Try using numpy for operations whenever possible

Use to_numpy() instead of .values

Importing

import pandas as pd
pd.set_option('max_columns', 200)

Creating Dataframe

Dataset

  df = pd.read_csv("dataset.csv")

Manual

  perf = pd.DataFrame(
      columns = ['Season', 'Appearances', 'Goals', 'Assists'],
      data = [
          ["2021/2022", 39, 24, 3],
          ["2020/2021", 44, 36, 4],
          ["2019/2020", 46, 37, 7]
      ]
  )

Filtering

query and eval

  ## query - better than boolean masking
  df = df.query("""
  @date_start <= Date <= @date_end and \
  Type in @event_type
  """)

  mask = df.eval("something") ## gives the boolean mask corresponding to this

Boolean Masking

  df = df[
    (df["Date"] >= date_start) &
    (df["Date"] <= date_end) &
    (df["Type"].isin(event_type))
  ]

Editing Values

(
  prediction
  .assign(
    Rating = prediction.Rating.to_numpy() * 100,
    Value = prediction.Value.to_numpy() * 50,
  )
)

prediction[['Rating', 'Value']] = prediction[['Rating', 'Value']].to_numpy() * 100

Read/Write

Single File

  df = pd.read_csv(
    file,
    engine="pyarrow", backend_dtypes="pyarrow"
  )

  dfs = pd.read_excel('GDSC.xlsx', sheet_name="Something") ## gives all
  dfs = pd.read_excel('GDSC.xlsx', sheet_name=None) ## gives all
  for table, df in dfs.items():
      print(table, df)
  file_name = file[:-4] + ".csv"
  df.to_csv(
    os.getcwd() + "\\" + rel + file_name,
    index = False
  )

Multiple Files

  raw_formula_student = pd.DataFrame()
  for file in files:
      if( ".csv" == file[-4:] ):
          raw_formula_student = pd.concat(
              [raw_formula_student, read_file(file)]
          )

Read Google Sheets

Best method

    import gspread
    gc = gspread.service_account("key.json")
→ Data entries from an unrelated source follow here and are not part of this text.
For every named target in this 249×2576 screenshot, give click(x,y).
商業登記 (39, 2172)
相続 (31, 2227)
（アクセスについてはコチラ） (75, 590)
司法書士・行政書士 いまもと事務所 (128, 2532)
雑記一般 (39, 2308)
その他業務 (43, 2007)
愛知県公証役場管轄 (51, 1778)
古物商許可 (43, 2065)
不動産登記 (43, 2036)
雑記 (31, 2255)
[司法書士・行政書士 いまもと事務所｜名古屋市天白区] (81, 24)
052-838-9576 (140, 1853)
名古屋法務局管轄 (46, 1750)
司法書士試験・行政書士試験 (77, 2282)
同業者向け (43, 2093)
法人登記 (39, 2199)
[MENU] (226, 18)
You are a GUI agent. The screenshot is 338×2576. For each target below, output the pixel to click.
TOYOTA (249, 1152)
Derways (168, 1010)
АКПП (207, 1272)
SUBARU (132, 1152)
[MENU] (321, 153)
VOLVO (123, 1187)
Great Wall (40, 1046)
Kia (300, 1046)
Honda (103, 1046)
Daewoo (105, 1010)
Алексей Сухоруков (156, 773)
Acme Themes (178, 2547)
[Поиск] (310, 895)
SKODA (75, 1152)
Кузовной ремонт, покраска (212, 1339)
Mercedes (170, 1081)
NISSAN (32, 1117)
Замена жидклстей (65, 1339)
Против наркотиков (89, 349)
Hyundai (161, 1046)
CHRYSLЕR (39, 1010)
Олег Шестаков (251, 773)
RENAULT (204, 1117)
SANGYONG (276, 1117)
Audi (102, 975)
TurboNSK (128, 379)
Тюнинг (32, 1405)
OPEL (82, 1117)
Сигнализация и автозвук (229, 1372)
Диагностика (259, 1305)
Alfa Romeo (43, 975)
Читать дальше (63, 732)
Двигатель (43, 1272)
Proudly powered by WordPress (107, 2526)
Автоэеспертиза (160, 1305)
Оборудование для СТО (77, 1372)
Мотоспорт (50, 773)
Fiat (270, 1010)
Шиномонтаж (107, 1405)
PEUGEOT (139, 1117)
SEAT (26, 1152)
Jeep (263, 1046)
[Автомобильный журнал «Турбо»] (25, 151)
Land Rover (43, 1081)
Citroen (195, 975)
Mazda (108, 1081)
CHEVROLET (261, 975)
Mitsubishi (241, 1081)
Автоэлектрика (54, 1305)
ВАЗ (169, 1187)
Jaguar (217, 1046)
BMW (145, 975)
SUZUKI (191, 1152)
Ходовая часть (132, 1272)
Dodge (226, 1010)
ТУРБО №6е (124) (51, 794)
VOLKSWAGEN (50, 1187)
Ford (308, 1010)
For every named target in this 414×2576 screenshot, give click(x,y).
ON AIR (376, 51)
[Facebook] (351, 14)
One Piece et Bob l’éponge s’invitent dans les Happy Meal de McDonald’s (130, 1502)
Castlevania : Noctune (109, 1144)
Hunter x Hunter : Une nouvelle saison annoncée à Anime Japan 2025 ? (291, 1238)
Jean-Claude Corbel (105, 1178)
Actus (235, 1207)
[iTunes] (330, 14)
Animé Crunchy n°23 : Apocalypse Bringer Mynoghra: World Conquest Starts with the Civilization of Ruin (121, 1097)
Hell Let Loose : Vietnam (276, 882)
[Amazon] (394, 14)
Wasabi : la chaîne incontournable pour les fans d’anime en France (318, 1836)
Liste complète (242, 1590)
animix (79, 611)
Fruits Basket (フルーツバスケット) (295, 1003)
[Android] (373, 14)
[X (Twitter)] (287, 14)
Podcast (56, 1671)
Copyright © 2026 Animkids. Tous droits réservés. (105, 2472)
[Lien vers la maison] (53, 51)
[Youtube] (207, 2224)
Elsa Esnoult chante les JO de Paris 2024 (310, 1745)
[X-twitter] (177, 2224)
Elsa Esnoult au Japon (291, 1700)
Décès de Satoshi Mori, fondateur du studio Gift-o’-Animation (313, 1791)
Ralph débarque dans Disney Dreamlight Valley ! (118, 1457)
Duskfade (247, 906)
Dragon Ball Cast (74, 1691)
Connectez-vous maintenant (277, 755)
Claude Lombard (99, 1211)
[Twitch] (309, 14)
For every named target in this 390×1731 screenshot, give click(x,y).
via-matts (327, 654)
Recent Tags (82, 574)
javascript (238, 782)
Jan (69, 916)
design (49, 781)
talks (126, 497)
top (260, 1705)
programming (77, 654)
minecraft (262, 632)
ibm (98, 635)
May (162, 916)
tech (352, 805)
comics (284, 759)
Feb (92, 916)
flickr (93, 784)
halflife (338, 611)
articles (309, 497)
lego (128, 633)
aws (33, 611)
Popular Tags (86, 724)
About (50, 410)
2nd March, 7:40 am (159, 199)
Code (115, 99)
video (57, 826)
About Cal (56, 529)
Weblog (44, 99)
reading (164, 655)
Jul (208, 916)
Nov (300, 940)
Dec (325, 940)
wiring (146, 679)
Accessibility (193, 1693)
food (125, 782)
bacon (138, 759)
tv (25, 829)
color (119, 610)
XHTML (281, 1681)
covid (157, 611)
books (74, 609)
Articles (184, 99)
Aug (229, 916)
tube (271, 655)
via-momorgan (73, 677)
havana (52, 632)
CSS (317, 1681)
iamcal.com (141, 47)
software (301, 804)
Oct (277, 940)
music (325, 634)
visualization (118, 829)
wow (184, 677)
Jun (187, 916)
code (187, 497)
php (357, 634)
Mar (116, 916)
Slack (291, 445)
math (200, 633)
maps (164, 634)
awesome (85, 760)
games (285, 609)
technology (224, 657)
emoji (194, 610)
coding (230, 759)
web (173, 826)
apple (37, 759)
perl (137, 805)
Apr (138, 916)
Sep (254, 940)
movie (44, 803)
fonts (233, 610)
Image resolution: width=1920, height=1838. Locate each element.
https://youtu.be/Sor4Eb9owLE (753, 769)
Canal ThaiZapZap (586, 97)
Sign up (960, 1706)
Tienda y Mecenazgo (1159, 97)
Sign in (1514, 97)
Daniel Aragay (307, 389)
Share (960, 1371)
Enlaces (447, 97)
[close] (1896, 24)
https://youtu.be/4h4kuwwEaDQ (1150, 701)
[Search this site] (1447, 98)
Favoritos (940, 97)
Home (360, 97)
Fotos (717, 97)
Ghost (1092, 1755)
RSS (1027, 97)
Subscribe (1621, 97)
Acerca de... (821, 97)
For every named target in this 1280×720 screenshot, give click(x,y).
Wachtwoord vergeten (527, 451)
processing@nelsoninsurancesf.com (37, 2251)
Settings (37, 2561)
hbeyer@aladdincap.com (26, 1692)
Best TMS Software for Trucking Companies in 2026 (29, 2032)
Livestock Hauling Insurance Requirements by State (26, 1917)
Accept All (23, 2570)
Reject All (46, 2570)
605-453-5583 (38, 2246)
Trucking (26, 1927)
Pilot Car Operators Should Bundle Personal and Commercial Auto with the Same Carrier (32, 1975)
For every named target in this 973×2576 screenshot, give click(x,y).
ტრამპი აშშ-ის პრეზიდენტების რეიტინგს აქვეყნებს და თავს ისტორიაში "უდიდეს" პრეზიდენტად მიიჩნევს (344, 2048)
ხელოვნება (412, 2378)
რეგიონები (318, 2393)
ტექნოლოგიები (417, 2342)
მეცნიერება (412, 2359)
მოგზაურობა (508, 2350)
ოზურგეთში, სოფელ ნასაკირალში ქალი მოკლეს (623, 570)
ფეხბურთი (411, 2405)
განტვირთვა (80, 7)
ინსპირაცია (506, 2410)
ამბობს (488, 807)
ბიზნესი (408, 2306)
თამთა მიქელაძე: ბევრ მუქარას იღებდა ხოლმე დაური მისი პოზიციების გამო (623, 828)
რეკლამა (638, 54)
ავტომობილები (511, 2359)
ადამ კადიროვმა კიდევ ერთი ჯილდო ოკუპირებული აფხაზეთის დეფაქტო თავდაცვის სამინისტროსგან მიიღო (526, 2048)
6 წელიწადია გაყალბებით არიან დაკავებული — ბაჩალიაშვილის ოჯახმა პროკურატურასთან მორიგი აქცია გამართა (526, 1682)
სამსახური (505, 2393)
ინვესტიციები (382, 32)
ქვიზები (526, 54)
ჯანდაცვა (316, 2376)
    from gspread_dataframe import get_as_dataframe as get_gsheet, set_with_dataframe as set_gsheet

    from functools import lru_cache

    def gsheet_to_csv(spreadsheet_id, sheet_id=None, sheet_name=None):
      ## make sure the spreadsheet is publicly viewable
      if sheet_id is not None:
        link = f"https://docs.google.com/spreadsheets/d/{spreadsheet_id}/gviz/tq?tqx=out:csv&gid={sheet_id}"
      elif sheet_name is not None:
        link = f"https://docs.google.com/spreadsheets/d/{spreadsheet_id}/gviz/tq?tqx=out:csv&sheet={sheet_name}"
      else:
        return None

        df = pd.read_csv(
          link,
            engine = "pyarrow",
          backend_dtypes = "pyarrow"
        )
        return df

    def gsheet_by_api(spreadsheet_id, sheet_id=None, sheet_name=None):
          gsheet = gc.open_by_key(spreadsheet_id)
      if sheet_id is not None:
        sheet = gsheet.get_worksheet_by_id(sheet_id)
      elif sheet_name is not None:
        sheet = getattr(gsheet, sheet_name)
      else:
        return None

      df = get_gsheet(sheet, evaluate_formulas=True)
        return df

    @lru_cache(maxsize = 128) ## or st.cache_data(ttl=ttl_long)
    def read_gsheet(spreadsheet_id, sheet_id=None, sheet_name=None, parse_dates=None, csv=True):
        if csv is True:
          df = gsheet_to_csv(spreadsheet_id, sheet_id, sheet_name)
        else:
          df = gsheet_by_api(spreadsheet_id, sheet_id, sheet_name)

      df = df.dropna(how= "all", axis="index")
      df = df.dropna(how= "all", axis="columns")

      for col_name in df.columns:
        if "date" in col_name.lower() or "time".lower() in col_name:
          df[col_name] = pd.to_datetime(df[col_name])

      return df

Old method (Not working)

    gsheetkey = "1kax9m1FKah7cWPwylxhdJSyqF5eVALjgRbxyPuPg7g0"
    sheet_name = 'Social_Media_Analysis'
    url= f'[لم يتم العثور على الصفحة](https://docs.google.com/spreadsheet/ccc?key={gsheetkey}&output=xlsx')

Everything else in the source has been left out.